そこで2つ目の問題は、米国でのトランプ大統領とネオコン(軍産複合体)との違いがどうでるか、です。トランプ大統領はもともと軍産複合体支配を崩したいと考えていました。ところが、次第にネオコン・軍産にとりこまれ、半ば軍事政権のような形になってしまいました。ネオコンの影響力が強まっていますが、トランプ大統領ゆえに彼らの思い通りにいかない可能性もあります。
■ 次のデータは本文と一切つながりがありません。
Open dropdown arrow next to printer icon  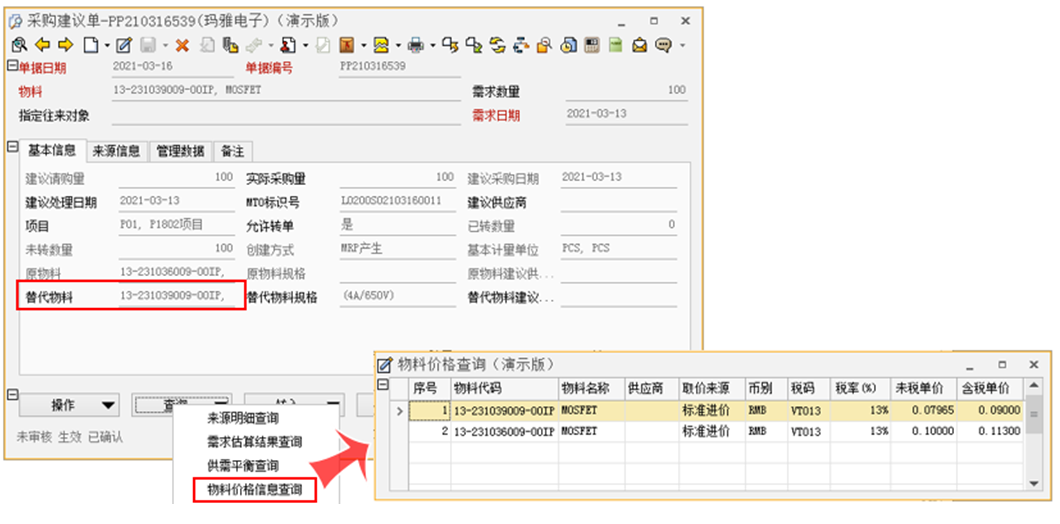(432, 45)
つまり、トランプ大統領の「アメリカ第一主義」を貫けば、朝鮮半島にカネをかけずに、米軍を引き揚げ、当事者に任せる可能性があります。この場合は北の核保有を前提とした中露韓の支配圏となります。しかし、ネオコンがこれを許さなければ、米軍がどこかで力ずくで北の核排除に動く可能性も排除できません。それでも北がミサイル発射を自粛すれば、ピョンチャン五輪前の軍事介入の可能性は後退しました。

日韓の「核武装論」を高める恐れも

ネオコンが手を出さず、中露韓の連携で北の脅威が解決されると、次の問題が生じます。北の核が容認される形となるので、南北朝鮮が統一されればともかく、南北併存の場合、韓国にも核武装の機運が高まり、これは日本にも波及します。つまり、日韓の核武装論を高める可能性があります。日本が原発を続ける理由の1つに、核保有の思惑があると言われます。

また、北の脅威が後退すると、自民党の求心力が低下する可能性があり、米国も北の脅威で武器を日本に買わせるインセンティブが低下します。米国は北に代わる脅威を日本や韓国に与える必要がありますが、冷戦相手の中国がこれに利用される可能性はあります。米国第一とはいっても、中露に日韓がくっついて連携すれば、米国は警戒せざるを得なくなります。